*** Opening Extracted material ***

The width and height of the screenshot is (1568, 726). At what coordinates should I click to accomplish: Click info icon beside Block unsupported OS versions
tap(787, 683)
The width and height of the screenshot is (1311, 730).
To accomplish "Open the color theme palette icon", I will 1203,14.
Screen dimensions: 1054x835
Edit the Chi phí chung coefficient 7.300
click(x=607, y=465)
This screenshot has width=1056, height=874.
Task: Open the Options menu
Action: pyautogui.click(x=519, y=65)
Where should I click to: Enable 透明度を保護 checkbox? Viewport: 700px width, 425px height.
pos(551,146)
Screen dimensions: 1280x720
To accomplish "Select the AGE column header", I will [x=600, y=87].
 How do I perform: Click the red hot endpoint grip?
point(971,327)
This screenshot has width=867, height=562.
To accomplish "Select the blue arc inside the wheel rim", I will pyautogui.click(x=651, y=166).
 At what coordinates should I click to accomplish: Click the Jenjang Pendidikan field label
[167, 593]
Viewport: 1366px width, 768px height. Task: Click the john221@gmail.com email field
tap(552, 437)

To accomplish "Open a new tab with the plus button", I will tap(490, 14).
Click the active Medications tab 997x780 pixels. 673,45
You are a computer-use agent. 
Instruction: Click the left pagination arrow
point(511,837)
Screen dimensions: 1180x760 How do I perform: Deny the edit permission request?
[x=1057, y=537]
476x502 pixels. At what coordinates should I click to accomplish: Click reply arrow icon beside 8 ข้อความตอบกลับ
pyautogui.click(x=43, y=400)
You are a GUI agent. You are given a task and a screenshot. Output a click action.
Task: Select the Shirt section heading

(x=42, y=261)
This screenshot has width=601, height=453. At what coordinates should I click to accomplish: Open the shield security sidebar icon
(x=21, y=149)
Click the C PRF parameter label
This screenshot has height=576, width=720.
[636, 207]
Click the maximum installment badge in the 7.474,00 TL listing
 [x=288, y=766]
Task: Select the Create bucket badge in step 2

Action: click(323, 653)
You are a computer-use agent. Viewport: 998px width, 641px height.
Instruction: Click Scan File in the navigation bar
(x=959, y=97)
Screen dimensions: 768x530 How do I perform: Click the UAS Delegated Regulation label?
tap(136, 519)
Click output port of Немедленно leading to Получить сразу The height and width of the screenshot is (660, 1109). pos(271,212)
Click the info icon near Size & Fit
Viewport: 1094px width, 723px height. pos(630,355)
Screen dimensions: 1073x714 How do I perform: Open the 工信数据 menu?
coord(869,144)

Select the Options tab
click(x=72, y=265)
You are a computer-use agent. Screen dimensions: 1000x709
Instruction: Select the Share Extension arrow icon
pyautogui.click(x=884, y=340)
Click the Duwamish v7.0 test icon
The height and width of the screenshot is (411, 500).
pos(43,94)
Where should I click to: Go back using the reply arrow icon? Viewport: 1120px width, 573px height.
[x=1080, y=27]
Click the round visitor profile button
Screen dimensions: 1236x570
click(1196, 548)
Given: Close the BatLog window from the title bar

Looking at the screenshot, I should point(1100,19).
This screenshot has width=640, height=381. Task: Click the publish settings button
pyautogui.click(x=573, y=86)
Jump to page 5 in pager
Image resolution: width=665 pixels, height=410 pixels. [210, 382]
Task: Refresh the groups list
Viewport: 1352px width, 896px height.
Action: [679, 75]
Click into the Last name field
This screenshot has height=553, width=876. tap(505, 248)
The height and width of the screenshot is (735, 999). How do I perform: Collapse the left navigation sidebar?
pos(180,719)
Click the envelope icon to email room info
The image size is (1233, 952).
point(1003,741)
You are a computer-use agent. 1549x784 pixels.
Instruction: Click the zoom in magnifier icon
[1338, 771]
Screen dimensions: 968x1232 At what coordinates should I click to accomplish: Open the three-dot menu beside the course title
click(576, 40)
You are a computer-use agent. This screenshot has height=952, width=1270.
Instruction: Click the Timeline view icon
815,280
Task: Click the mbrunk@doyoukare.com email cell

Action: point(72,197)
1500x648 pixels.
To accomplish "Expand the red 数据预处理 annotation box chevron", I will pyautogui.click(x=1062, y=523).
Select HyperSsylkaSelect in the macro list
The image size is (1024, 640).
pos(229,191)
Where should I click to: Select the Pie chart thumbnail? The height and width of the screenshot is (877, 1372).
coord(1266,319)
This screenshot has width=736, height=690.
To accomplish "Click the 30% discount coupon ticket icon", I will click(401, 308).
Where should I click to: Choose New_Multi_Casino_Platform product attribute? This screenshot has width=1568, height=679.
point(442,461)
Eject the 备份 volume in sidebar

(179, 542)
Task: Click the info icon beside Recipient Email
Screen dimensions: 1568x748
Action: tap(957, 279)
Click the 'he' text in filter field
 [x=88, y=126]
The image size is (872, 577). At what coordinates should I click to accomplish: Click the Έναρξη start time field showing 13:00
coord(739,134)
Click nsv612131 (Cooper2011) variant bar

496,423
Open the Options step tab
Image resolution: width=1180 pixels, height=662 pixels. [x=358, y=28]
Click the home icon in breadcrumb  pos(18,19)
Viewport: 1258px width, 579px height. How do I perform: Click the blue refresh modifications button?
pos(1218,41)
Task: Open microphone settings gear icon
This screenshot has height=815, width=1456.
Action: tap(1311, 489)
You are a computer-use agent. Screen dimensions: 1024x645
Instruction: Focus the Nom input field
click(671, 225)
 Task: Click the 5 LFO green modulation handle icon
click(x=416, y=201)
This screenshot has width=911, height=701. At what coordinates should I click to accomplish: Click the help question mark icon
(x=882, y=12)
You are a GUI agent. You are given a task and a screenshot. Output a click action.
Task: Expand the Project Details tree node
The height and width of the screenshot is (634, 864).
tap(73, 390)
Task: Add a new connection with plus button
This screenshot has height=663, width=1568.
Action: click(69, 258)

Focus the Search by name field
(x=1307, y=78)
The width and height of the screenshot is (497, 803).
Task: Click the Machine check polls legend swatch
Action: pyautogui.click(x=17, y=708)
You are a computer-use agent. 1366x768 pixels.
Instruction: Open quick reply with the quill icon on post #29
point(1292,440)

*** Closing Extracted material ***

### Exercise goal
The lines holding the string "computer" in the listing above are what you should copy out.

### Response
You are a computer-use agent. 
You are a computer-use agent. Viewport: 998px width, 641px height.
You are a computer-use agent. Screen dimensions: 1000x709
You are a computer-use agent. 1549x784 pixels.
You are a computer-use agent. This screenshot has height=952, width=1270.
You are a computer-use agent. Screen dimensions: 1024x645
You are a computer-use agent. 1366x768 pixels.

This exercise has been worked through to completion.